Huawei veut prouver que ses équipements 5G ne représentent pas une menace pour la sécurité nationale,
en ouvrant ses portes aux experts indépendants

Le mercredi 30 septembre 2020, le président de Huawei Italie, Luigi De Vecchis, a déclaré que la société chinoise est prête à révéler les fonctionnements internes de son entreprise à ceux qui souhaitent les connaître pour prouver que sa technologie 5G ne constitue aucun risque pour les pays qui choisiraient d'utiliser ses équipements.


Huawei est prêt à être « disséqué » pour répondre aux pressions politiques

Dans le but de remettre les pendules à l’heure, Luigi De Vecchis a profité de la cérémonie d'inauguration d'un nouveau centre de cybersécurité à Rome pour faire une déclaration concernant ce sujet très particulier.

« Nous allons ouvrir nos portes, nous sommes disposés à être disséqués pour répondre à toutes ces pressions politiques. Je reste abasourdi par le fait qu'un pays de la taille des États-Unis puisse attaquer un autre pays en le démolissant, via des accusations sans fondement visant l'une de ses entreprises », a-t-il dit.

Il a également ajouté que même si la société a reçu de telles accusations et toutes ces pressions, elle n’a nullement l’intention de quitter le marché italien.

« Les chances que Huawei abandonne le marché à cause de la situation en cours sont extrêmement minces. », a-t-il confié avant d'évoquer le lancement de produits nouveaux et différents, spécialement conçus pour l'Italie.

Par coïncidence, le secrétaire d'État américain Mike Pompeo a entamé une visite de deux jours en Italie le jour même où le président de Huawei Italie a fait ces commentaires.

En effet, le vendredi 25 septembre 2020, Mike Pompeo a fait une déclaration concernant les investissements de Huawei. Celui-ci a affirmé que les investissements de la société « ne sont pas privés, car ils sont subventionnés par l'État (chinois). De ce fait, ce ne sont pas des transactions commerciales transparentes, libres comme le sont beaucoup d'autres, mais des transactions réalisées au profit exclusif de l'appareil de sécurité (chinois) ».

Il a d'ailleurs lancé un appel à l'Europe et aux États-Unis pour qu'ils unissent leurs forces afin d'entraver les projets du Parti communiste chinois dans les pays étrangers.

« (Les) investissements (de Huawei) sont des opérations prédatrices qu'aucune action ne doit ou ne peut autoriser », a-t-il évoqué.

Mike Pompeo a profité d'une réunion avec le Premier ministre italien Giuseppe Conte pour souligner les liens commerciaux et d'investissements substantiels que les États-Unis entretiennent avec l'Italie. En outre, le secrétaire d'État américain a mis en garde La Botte contre les risques d'une éventuelle relation commerciale avec la Chine, a fait savoir un porte-parole du secrétaire d'État américain.

Comme l’avait indiqué la société chinoise Huawei, les accusations des États-Unis sont « sans fondement ».

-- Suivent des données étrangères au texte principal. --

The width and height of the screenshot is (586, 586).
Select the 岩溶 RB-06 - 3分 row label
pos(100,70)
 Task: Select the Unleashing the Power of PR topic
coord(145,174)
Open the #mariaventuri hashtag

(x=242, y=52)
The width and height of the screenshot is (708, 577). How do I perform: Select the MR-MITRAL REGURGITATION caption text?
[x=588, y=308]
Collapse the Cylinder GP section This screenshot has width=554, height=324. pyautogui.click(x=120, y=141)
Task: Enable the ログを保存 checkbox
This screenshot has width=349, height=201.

Un centre de cybersécurité et de transparence à Rome

Un porte-parole de Huawei Italie a annoncé le jeudi 1er octobre 2020 que le nouveau Centre pour la cybersécurité et la transparence à Rome sera prêt à fonctionner l'année prochaine, plus précisément en septembre 2021. Il fera alors partie des autres centres déjà en activité à Banbury (Royaume-Uni), Bruxelles, Bonn (Allemagne), Dubaï, Shenzhen et Toronto.

Le centre vise par ailleurs à mettre en place une plateforme de communication et d'innovation pour tous les acteurs italiens. Sans oublier qu'il fournit une plateforme de vérification et d'évaluation technique pour le gouvernement et les clients de Huawei.

« Les technologies 5G vont amener une nouvelle dimension numérique à laquelle nous ne sommes pas encore habitués aujourd'hui. (...) La 5G est un véritable tournant, qui permettra d'élargir le potentiel que représente le cyberespace pour nos sociétés, nos économies et nos modes de vie (...) Nous souhaitons offrir un environnement constructif, dans lequel nous pourrons démontrer notre ouverture, notre esprit de collaboration et notre transparence pour construire une Italie numérique », a souligné le président de Huawei Italie, Luigi De Vecchis.

Le responsable de la cybersécurité de Huawei Italie, Giuseppe Pignari a d’ailleurs confié que pour la firme, la cybersécurité était « une priorité majeure depuis 2010. »

« Les Centres de cybersécurité et de transparence font partie de la stratégie que nous avons mise en place (...) pour permettre aux clients, partenaires, institutions et gouvernements italiens de mieux comprendre et de vérifier comment Huawei traite la cybersécurité dans toutes ses démarches et dans tous ses produits », a-t-il expliqué.